Top of EXCERPT PROVIDED
To those of you who “disapprove” of homosexuality on religious grounds;
or those who feel legal marriage should be reserved for male-female couples;
or who feel homosexuals should have distinct legal status in regards to military service, teaching or other child-oriented professions, or clergy;
or who would consider a politician’s homosexuality to be a negative attribute:
What is your likely reaction to be if a child of yours comes to, in adolescence, and tells you that he/she believes that she/he is gay?
Please consider this question seriously.
And to those of you who ever had to have “that conversation” with a parent, please offer advice to others—children and parents—who might find themselves in the same situation.
(Note: please try to refrain from focusing entirely on how I framed the question. I hope that, though it’s hardly bulletproof, you’re able to understand the question I’m asking, and who I am asking it of. Please lets preemptively declare the myriad possible tangential debates regarding this word choice or that one to be hijacks, and please start a new thread if you want to dissect the minutiae of the terminology.)
Bottom of EXCERPT PROVIDED
Top of INPUT DATA
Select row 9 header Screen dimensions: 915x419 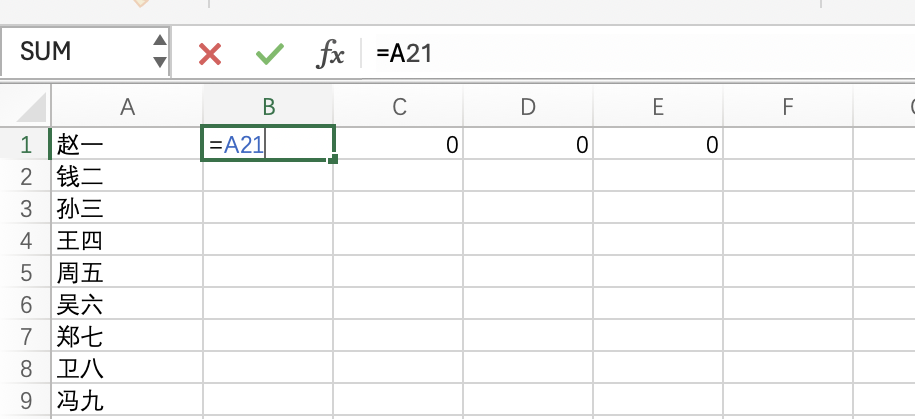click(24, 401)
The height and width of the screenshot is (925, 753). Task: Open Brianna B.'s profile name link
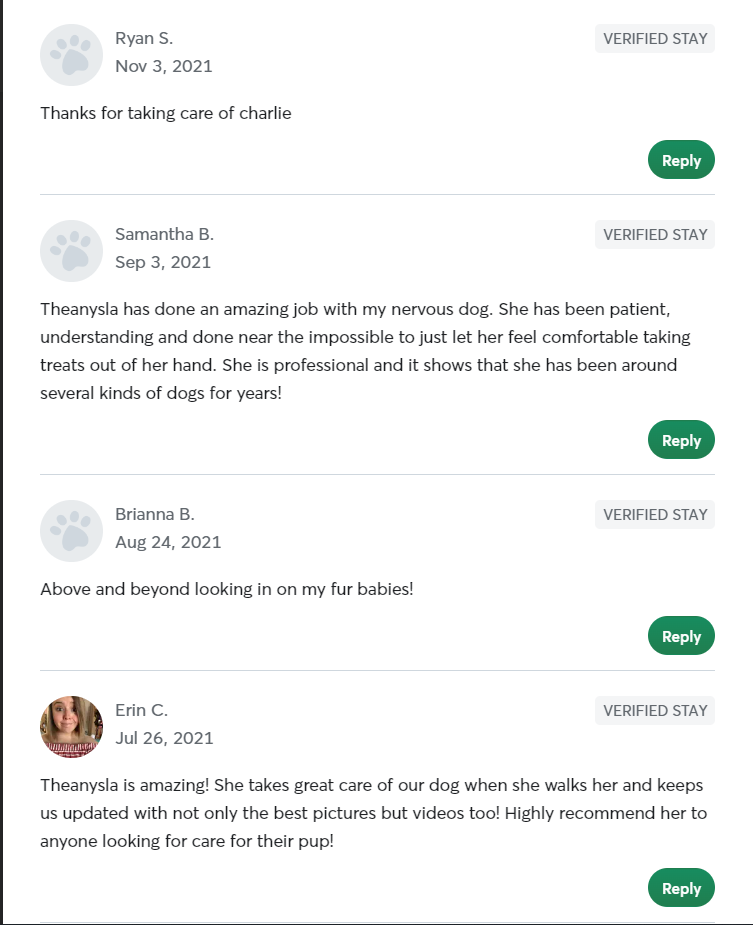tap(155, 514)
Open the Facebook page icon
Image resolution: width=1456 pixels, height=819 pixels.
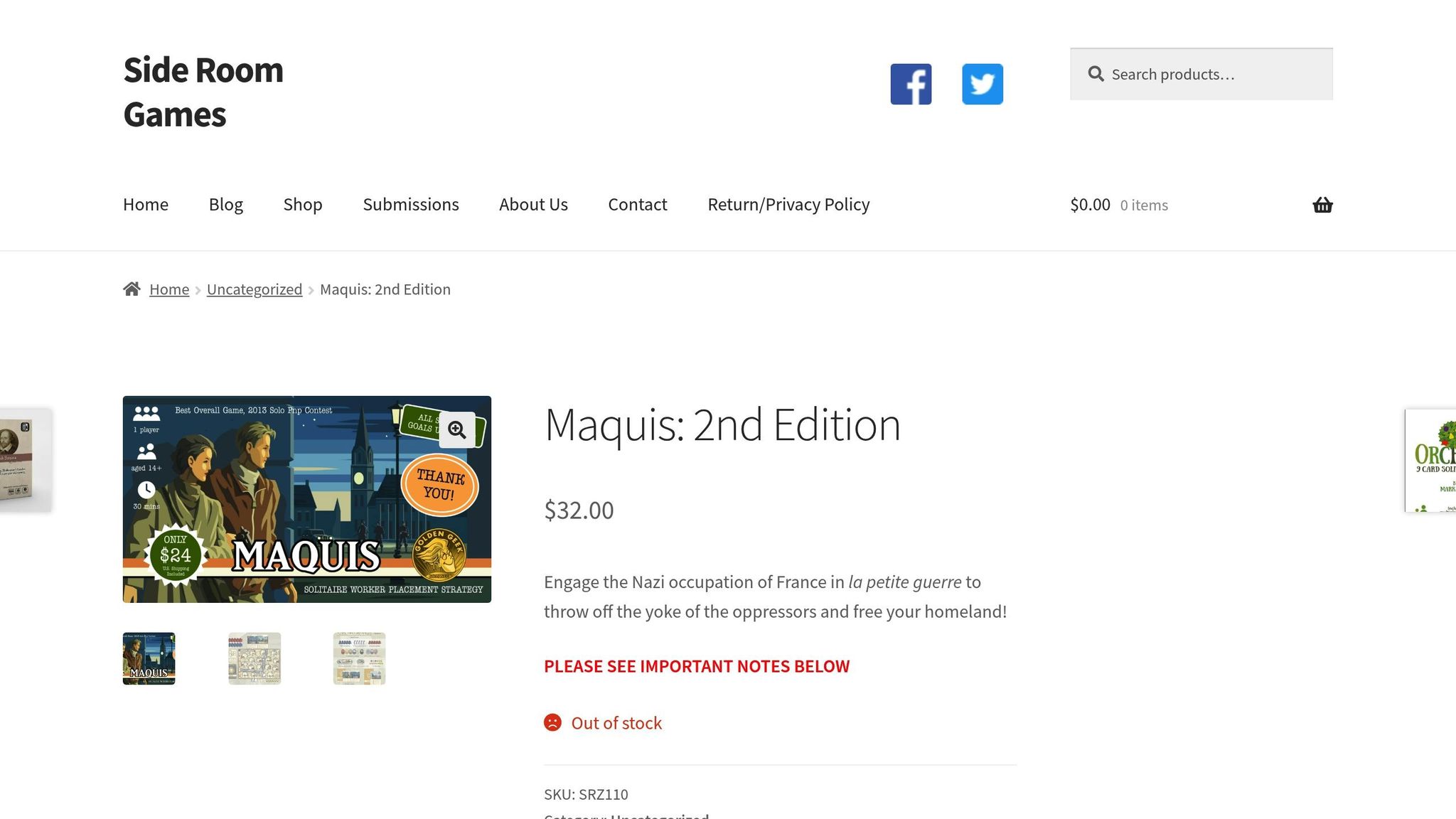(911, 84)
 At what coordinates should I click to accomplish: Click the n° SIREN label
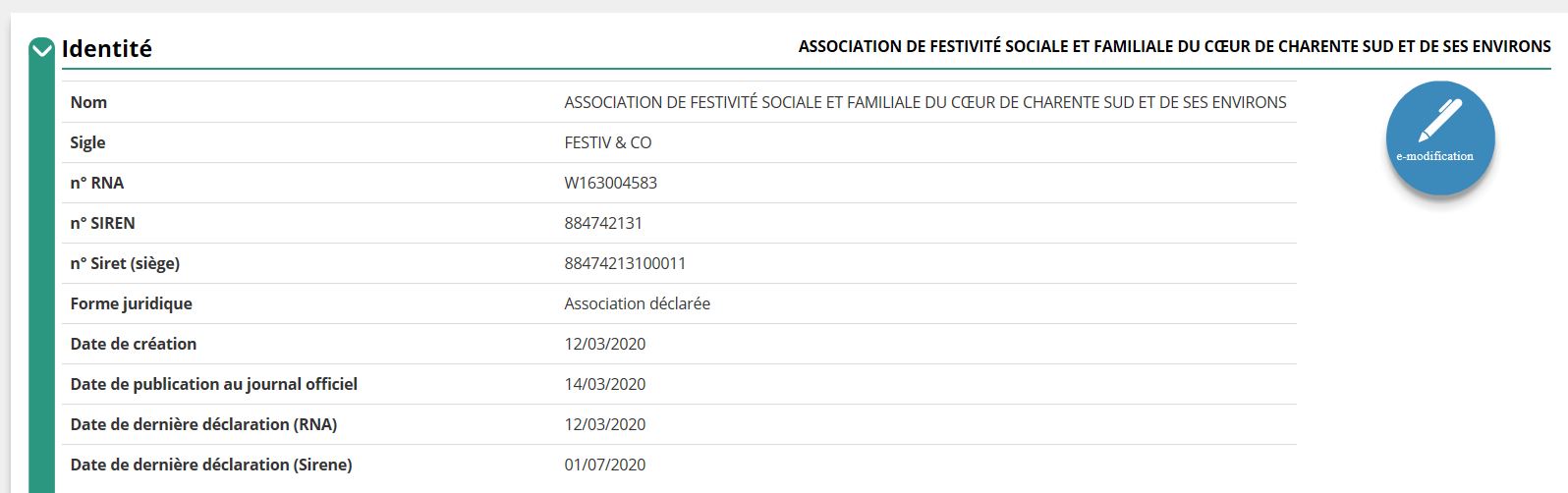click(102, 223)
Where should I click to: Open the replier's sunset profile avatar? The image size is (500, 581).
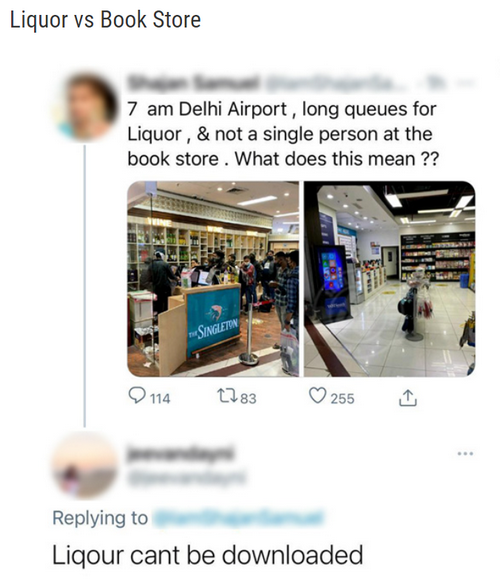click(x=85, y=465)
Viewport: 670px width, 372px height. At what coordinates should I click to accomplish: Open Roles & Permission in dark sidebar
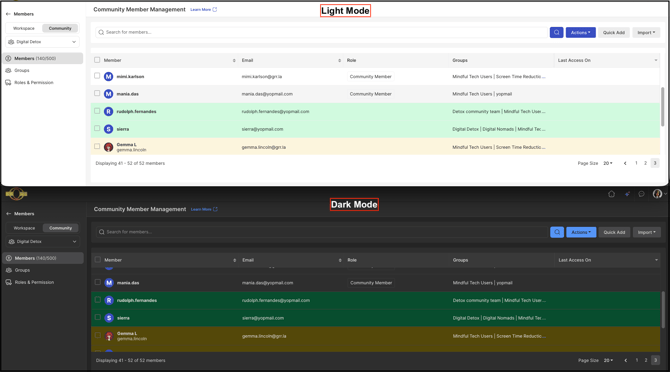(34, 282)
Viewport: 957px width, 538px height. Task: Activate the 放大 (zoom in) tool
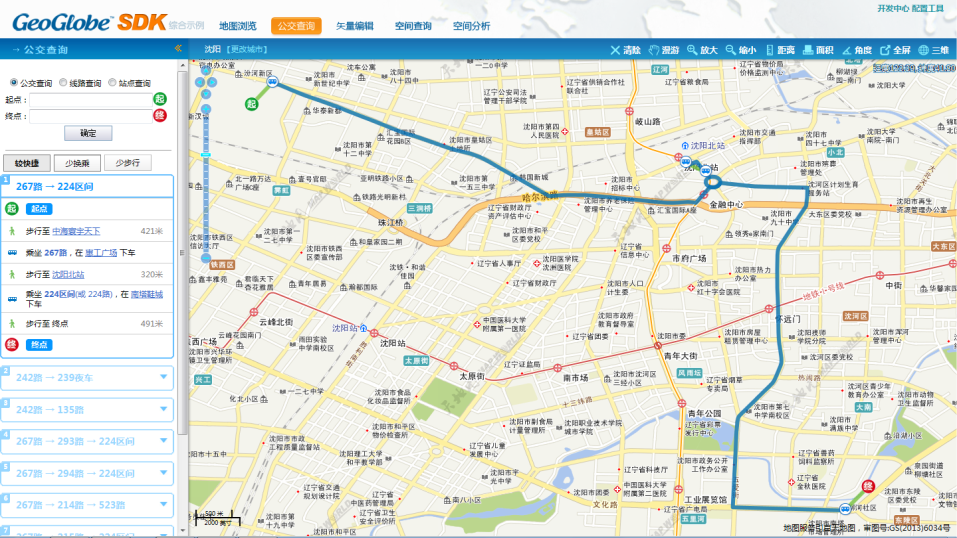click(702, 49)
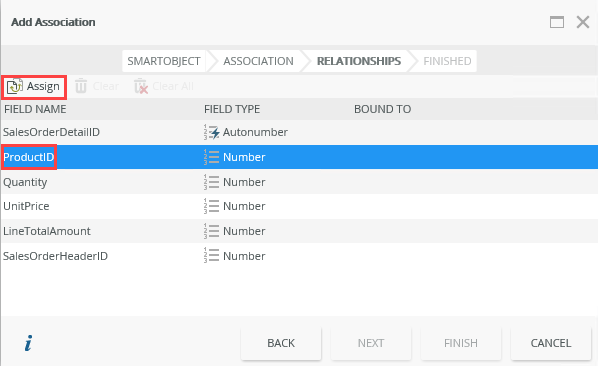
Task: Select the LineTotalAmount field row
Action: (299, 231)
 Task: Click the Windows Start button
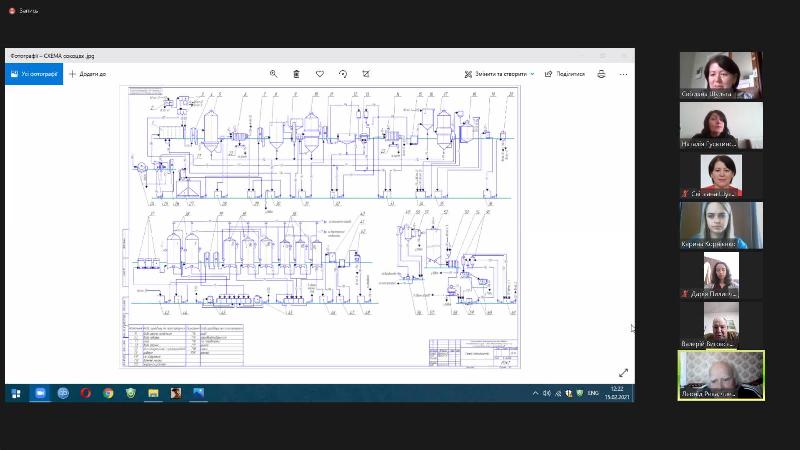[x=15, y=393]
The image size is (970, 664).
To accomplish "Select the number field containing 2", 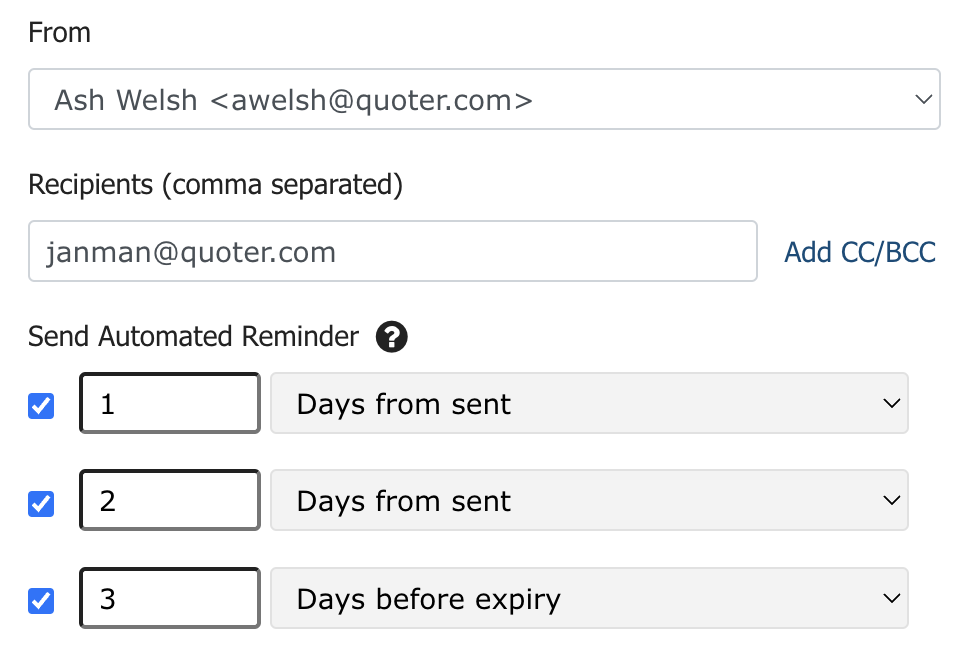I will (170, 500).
Bottom of INPUT DATA
Copy out the full text of the post above that asks parents how they would react to a child coming out as gay, keeping every word and mark unchanged.

### SOLVED PROBLEM
To those of you who “disapprove” of homosexuality on religious grounds;
or those who feel legal marriage should be reserved for male-female couples;
or who feel homosexuals should have distinct legal status in regards to military service, teaching or other child-oriented professions, or clergy;
or who would consider a politician’s homosexuality to be a negative attribute:
What is your likely reaction to be if a child of yours comes to, in adolescence, and tells you that he/she believes that she/he is gay?
Please consider this question seriously.
And to those of you who ever had to have “that conversation” with a parent, please offer advice to others—children and parents—who might find themselves in the same situation.
(Note: please try to refrain from focusing entirely on how I framed the question. I hope that, though it’s hardly bulletproof, you’re able to understand the question I’m asking, and who I am asking it of. Please lets preemptively declare the myriad possible tangential debates regarding this word choice or that one to be hijacks, and please start a new thread if you want to dissect the minutiae of the terminology.)